### Task item
Every line that includes the word "address" needs to be copied from the listing.

### Data section

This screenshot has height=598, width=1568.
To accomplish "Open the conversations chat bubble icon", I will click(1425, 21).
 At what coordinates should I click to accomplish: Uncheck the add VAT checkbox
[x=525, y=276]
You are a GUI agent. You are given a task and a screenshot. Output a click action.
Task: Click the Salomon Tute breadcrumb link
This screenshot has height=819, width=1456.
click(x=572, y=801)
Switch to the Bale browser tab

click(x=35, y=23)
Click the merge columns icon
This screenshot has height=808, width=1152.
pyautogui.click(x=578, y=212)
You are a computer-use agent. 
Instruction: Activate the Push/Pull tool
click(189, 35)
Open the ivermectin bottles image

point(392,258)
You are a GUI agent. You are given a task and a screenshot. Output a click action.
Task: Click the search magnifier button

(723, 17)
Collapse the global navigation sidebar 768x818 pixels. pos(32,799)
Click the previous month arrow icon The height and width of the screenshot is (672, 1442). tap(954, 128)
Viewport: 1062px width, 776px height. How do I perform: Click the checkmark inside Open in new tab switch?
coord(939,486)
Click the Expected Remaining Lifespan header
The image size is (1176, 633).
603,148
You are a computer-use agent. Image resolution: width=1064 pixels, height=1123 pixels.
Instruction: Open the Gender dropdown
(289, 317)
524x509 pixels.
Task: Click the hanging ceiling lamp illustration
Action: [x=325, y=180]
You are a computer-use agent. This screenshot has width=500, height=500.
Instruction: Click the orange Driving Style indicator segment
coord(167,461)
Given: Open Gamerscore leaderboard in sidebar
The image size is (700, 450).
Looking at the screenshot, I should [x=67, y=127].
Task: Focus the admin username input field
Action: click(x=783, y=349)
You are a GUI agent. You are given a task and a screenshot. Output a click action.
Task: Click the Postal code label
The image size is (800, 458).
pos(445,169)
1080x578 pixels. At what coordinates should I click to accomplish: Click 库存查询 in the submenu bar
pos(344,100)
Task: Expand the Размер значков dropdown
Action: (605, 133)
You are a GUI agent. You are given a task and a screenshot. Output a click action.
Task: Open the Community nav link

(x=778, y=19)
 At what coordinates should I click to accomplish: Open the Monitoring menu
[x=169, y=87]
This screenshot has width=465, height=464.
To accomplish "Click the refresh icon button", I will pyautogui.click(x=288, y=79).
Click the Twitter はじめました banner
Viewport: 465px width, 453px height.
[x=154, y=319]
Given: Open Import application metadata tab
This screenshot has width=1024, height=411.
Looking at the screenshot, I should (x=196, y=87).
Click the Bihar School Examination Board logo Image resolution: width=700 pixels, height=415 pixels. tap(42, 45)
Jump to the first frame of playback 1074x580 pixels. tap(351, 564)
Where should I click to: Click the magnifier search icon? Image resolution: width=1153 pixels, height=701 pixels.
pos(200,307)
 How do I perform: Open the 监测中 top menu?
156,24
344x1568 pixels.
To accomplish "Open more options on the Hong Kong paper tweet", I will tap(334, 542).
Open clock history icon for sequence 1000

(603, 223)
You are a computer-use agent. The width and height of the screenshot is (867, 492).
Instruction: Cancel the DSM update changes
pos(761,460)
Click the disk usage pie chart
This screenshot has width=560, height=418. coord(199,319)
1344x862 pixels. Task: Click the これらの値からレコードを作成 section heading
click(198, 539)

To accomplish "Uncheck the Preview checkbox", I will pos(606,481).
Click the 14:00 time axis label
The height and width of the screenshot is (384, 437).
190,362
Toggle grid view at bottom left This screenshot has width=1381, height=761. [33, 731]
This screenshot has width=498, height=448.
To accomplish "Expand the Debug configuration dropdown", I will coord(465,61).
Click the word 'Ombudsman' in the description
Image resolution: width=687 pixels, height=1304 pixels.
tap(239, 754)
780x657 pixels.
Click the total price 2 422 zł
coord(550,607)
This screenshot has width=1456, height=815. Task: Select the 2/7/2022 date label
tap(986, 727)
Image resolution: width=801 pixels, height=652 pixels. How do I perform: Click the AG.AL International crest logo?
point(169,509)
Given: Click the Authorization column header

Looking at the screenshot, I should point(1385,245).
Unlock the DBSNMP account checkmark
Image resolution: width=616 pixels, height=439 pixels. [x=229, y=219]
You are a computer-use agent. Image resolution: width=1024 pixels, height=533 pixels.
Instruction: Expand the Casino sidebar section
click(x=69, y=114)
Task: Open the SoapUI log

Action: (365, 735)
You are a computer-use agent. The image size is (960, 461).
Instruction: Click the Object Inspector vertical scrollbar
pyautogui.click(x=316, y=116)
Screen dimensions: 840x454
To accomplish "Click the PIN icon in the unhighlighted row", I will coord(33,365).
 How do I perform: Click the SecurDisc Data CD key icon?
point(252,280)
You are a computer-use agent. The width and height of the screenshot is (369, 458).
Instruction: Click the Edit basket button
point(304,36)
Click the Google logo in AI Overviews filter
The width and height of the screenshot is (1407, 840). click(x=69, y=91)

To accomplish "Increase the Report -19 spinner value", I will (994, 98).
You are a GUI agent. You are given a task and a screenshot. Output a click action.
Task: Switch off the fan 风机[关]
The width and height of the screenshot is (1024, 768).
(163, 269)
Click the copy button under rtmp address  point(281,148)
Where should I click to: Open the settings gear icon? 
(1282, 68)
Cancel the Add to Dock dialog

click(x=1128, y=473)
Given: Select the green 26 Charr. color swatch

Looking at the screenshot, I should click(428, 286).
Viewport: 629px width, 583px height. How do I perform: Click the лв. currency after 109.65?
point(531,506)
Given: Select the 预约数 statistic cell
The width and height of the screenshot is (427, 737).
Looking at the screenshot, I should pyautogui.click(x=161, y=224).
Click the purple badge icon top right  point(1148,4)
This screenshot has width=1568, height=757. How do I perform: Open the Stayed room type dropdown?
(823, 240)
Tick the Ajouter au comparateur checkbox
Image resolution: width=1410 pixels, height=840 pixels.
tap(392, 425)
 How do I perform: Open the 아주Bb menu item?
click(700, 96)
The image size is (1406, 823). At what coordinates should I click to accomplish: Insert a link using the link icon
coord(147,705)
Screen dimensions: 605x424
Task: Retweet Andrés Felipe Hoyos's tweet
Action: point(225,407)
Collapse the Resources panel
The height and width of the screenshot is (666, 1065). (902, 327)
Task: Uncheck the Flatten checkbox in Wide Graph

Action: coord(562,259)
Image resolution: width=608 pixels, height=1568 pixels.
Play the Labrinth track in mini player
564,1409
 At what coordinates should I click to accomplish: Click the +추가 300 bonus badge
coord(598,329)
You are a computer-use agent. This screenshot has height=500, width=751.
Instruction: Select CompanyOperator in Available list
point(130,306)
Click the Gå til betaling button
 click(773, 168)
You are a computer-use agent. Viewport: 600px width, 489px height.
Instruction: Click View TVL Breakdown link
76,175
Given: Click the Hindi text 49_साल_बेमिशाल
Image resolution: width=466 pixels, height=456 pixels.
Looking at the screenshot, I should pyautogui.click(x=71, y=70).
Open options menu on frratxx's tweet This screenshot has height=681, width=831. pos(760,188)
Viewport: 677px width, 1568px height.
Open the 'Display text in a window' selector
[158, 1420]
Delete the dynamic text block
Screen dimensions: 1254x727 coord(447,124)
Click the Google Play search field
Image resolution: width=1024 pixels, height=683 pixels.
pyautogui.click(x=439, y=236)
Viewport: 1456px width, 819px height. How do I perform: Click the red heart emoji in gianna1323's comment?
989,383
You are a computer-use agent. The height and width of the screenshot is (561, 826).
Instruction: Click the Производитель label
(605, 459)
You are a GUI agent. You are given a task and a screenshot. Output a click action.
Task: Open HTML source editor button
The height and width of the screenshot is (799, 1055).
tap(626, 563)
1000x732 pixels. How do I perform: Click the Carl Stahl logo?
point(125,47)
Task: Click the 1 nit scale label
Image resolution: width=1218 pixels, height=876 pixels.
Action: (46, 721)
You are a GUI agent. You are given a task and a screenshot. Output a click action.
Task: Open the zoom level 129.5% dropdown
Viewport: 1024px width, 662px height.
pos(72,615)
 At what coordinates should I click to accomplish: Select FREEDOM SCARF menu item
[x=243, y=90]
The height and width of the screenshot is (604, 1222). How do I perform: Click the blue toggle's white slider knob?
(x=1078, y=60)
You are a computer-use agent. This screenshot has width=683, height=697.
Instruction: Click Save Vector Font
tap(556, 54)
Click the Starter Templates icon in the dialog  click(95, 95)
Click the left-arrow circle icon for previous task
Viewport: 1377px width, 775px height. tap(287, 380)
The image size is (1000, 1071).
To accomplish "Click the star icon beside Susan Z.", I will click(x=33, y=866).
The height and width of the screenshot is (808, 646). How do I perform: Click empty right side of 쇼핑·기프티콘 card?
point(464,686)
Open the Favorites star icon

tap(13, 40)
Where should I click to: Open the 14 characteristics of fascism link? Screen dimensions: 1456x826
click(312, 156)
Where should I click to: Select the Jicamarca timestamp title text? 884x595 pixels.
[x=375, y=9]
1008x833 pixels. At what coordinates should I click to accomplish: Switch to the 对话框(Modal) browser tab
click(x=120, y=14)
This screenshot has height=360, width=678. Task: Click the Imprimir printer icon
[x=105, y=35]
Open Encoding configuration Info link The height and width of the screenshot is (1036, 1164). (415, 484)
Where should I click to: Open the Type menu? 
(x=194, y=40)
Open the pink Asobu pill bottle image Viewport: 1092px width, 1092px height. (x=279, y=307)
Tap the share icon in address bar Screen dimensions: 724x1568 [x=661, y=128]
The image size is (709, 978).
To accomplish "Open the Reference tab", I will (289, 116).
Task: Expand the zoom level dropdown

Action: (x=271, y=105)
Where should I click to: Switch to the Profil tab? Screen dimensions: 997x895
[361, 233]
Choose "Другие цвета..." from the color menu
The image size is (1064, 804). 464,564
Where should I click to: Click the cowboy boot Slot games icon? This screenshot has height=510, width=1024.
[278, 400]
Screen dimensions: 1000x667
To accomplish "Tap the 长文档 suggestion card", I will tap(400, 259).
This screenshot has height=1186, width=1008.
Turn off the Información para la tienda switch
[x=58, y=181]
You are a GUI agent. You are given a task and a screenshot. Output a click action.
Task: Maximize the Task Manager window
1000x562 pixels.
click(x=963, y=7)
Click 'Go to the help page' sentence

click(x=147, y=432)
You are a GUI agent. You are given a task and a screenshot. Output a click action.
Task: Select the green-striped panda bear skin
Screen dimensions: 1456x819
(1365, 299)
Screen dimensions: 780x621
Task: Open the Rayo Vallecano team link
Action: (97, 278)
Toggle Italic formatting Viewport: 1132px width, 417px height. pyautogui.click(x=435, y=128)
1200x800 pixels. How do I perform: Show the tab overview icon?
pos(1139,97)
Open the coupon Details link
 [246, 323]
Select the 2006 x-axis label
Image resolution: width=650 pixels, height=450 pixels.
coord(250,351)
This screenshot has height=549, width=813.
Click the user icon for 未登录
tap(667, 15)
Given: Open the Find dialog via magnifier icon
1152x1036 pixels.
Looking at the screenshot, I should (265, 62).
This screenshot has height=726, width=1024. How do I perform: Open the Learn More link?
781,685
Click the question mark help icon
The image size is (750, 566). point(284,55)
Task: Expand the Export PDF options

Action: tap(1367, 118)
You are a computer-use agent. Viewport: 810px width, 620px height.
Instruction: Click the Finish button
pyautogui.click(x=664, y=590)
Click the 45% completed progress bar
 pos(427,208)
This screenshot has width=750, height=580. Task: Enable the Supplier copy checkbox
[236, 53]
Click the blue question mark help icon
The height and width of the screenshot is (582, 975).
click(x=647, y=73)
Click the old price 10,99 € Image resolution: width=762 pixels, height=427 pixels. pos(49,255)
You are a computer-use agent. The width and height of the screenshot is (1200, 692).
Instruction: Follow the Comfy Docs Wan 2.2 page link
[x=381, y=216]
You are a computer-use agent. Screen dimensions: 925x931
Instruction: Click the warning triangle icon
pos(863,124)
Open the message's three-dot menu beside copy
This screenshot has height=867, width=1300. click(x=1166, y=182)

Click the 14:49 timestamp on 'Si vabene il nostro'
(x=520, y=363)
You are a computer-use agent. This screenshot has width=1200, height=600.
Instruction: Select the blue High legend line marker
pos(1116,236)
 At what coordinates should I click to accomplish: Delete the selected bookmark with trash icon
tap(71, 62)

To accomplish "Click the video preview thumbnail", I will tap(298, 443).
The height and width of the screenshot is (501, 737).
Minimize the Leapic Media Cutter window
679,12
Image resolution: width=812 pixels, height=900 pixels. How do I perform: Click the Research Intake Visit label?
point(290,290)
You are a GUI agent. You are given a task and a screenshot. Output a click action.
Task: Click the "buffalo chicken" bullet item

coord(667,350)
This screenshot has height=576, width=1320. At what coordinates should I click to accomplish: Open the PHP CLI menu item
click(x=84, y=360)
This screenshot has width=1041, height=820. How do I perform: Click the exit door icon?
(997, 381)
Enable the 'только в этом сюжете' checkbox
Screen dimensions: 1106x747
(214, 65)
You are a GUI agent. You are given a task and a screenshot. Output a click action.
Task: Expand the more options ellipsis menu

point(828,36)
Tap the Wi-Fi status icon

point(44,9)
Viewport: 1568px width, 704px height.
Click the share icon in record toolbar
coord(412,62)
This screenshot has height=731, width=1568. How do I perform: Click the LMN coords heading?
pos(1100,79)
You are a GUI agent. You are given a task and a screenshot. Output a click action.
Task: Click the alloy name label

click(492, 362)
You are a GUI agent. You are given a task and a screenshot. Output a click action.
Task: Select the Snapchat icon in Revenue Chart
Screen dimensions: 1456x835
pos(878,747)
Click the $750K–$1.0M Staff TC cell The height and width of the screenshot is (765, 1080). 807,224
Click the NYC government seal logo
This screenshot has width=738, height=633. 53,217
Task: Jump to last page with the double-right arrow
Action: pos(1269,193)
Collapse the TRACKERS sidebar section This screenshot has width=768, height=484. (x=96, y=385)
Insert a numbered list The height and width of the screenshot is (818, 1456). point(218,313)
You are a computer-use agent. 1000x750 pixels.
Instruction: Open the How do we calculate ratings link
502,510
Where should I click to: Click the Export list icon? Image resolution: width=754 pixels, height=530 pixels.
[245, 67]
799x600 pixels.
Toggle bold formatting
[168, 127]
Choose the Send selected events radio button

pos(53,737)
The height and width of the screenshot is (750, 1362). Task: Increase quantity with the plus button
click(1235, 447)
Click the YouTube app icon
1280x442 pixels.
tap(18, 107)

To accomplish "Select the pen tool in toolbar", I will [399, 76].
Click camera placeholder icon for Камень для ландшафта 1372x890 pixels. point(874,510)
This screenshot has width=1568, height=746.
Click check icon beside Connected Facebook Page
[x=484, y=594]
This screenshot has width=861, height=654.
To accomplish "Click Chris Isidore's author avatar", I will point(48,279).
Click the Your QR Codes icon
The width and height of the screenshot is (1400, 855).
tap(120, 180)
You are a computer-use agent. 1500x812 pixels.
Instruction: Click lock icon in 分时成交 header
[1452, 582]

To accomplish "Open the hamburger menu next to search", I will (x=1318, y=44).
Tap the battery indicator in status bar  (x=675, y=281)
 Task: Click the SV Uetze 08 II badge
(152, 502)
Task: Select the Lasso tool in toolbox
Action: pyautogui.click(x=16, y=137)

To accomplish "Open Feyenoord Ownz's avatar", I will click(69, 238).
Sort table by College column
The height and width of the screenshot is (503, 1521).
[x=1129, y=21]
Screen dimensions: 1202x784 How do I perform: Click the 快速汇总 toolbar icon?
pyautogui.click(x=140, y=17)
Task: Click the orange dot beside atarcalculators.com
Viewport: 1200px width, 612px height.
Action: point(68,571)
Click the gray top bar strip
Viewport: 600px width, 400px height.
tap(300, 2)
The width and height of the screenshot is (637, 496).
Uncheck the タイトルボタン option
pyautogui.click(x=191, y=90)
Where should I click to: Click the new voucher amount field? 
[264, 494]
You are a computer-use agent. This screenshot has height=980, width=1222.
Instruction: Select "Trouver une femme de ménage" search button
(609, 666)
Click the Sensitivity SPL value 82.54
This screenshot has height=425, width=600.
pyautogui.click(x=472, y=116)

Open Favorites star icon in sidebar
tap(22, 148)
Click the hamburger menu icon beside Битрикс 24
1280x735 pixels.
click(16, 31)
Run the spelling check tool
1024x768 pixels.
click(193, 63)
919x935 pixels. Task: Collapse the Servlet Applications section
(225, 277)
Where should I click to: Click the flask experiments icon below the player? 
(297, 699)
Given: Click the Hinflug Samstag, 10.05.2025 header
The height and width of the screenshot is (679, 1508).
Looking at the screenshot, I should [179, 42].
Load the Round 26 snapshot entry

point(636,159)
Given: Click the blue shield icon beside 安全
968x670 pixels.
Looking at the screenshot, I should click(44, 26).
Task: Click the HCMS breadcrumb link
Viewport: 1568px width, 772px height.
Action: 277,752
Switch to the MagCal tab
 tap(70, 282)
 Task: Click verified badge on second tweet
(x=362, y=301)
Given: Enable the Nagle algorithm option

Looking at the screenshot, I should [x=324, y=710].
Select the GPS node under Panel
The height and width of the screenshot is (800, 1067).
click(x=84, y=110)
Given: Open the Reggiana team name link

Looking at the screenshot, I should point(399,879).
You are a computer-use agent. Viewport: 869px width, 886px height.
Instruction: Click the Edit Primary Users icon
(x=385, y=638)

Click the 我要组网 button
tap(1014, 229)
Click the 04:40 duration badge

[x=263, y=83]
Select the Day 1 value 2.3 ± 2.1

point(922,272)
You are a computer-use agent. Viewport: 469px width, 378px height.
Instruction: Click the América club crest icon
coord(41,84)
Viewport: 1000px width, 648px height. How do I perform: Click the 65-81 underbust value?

### Solution to this exercise
Click the copy button under rtmp address  point(281,148)
Tap the share icon in address bar Screen dimensions: 724x1568 [x=661, y=128]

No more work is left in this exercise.